Moreover, embodiments and limitations disclosed herein are not dedicated to the public under the doctrine of dedication if the embodiments and/or limitations: (1) are not expressly claimed in the claims; and (2) are or are potentially equivalents of express elements and/or limitations in the claims under the doctrine of equivalents.

Claims

1. A system comprising:

one or more processors; and
one or more non-transitory computer-readable media storing computing instructions configured to, when run on the one or more processors, cause the one or more processors to perform: upon receiving, from a computer network, a conversational input from a user device for a user, determining a context based on one or more contextual units, wherein the one or more contextual units are associated with immediate prior one or more conversational inputs relative to the conversational input; determining an intent associated with the conversational input based on the context; determining one or more entities associated with the conversational input based on the context and one or more expected entities determined based on one or more predefined conversation flows; determining an output based on the intent and the one or more entities; and transmitting, via the computer network, the output to be displayed on the user device.

2. The system in claim 1, wherein:

each of the one or more contextual units comprises: a respective context conversational input for each of the immediate prior one or more conversational inputs; a respective context intent vector for a respective context intent associated with the respective context conversational input; and a respective context entities vector for one or more respective context entities associated with the respective context conversational input.

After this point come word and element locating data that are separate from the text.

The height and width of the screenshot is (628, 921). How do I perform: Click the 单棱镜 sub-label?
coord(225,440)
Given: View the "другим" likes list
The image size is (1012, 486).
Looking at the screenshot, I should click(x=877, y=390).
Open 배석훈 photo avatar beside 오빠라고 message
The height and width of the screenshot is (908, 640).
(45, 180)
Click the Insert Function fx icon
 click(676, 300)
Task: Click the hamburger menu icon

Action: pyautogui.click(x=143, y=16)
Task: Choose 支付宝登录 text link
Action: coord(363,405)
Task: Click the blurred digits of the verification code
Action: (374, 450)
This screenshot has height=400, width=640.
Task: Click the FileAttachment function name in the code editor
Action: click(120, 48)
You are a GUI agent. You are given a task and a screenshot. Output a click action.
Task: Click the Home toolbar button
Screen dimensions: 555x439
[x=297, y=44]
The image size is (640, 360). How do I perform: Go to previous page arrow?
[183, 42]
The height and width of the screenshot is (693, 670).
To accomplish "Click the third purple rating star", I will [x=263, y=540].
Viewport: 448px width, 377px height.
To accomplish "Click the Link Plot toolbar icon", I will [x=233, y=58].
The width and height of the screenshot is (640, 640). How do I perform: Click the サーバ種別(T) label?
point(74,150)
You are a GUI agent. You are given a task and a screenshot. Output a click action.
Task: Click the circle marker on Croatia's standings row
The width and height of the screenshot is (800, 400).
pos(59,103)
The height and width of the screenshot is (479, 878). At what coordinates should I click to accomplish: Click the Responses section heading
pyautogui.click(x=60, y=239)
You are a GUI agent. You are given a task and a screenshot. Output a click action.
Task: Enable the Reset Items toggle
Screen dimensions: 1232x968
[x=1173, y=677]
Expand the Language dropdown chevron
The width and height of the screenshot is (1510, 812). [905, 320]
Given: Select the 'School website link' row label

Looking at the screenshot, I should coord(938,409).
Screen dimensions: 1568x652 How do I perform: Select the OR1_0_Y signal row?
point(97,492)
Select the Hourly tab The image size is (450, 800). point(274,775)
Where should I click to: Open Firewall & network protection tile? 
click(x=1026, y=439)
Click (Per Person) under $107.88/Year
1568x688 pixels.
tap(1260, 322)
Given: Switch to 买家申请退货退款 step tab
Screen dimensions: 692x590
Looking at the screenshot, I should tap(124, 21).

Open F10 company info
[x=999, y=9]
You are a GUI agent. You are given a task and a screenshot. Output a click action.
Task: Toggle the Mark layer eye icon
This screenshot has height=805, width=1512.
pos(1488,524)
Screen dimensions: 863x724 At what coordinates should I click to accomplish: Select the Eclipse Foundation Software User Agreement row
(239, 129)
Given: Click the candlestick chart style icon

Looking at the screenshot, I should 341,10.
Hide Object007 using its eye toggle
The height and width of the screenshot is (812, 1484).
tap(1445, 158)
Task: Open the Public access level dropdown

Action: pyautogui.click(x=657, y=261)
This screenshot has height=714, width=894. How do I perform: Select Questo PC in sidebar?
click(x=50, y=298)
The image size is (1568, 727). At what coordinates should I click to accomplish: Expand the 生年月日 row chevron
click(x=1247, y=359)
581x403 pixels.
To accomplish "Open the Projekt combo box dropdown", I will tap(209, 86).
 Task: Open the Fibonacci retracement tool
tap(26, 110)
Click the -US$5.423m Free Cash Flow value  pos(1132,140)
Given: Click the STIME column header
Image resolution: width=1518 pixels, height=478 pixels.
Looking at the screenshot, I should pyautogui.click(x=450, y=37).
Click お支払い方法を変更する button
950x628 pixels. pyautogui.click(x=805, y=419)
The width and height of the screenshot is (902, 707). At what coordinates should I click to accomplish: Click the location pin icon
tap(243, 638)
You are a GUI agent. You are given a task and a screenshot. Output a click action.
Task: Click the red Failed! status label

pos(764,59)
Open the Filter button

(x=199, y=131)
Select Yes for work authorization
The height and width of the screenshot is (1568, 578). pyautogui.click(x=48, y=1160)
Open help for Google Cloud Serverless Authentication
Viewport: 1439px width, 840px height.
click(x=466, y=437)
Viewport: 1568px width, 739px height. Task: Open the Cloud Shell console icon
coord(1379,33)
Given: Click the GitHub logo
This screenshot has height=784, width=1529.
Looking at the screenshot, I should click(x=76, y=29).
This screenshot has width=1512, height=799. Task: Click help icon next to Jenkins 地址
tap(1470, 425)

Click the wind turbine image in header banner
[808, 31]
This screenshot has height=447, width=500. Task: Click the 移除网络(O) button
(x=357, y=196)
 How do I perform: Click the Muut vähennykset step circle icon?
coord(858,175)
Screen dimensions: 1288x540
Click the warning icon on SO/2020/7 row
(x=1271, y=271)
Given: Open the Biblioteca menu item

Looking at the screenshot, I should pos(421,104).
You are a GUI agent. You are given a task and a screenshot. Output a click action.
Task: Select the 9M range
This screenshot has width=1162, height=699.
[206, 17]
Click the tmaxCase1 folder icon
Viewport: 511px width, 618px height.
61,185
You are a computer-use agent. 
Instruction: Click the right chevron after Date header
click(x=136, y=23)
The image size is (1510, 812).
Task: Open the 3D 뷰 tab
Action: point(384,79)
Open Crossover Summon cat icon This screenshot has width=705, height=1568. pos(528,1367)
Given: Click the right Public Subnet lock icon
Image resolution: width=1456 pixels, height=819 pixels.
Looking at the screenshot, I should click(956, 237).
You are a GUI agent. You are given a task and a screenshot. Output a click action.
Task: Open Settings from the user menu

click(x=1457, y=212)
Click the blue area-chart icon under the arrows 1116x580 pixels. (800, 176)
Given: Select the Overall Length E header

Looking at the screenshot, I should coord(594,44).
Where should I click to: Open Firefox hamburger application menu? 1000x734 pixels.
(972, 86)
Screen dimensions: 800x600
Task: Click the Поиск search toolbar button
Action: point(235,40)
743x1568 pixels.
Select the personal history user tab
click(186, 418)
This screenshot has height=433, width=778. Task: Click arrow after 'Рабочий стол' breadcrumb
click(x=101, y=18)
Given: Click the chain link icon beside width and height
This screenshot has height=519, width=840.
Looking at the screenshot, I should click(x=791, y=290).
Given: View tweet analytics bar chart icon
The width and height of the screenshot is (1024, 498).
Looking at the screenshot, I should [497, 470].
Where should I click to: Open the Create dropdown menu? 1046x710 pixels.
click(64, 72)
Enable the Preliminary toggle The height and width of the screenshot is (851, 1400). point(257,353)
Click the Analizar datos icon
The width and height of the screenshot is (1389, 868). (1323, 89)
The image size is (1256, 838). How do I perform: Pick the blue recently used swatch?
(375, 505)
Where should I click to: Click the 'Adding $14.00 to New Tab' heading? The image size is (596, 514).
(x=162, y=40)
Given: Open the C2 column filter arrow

3. The system in claim 2, wherein:

the respective context intent vector is encoded based on the respective context intent and predefined intent vector values; and
the respective context entities vector is encoded based on the one or more respective context entities and predefined entity tags.

4. The system in claim 2, wherein:

determining the context further comprises: generating, by an embedding layer, a respective context token vector for each of the one or more contextual units based on the respective context conversational input of the each of the one or more contextual units; generating, by a feedforward layer, a respective consolidated vector for each of the one or more contextual units based on the respective context token vector, the respective context intent vector, and the respective context entities vector for the each of the one or more contextual units; and concatenating, by an attention layer, the respective consolidated vector for each of the one or more contextual units into a single multi-dimensional context vector.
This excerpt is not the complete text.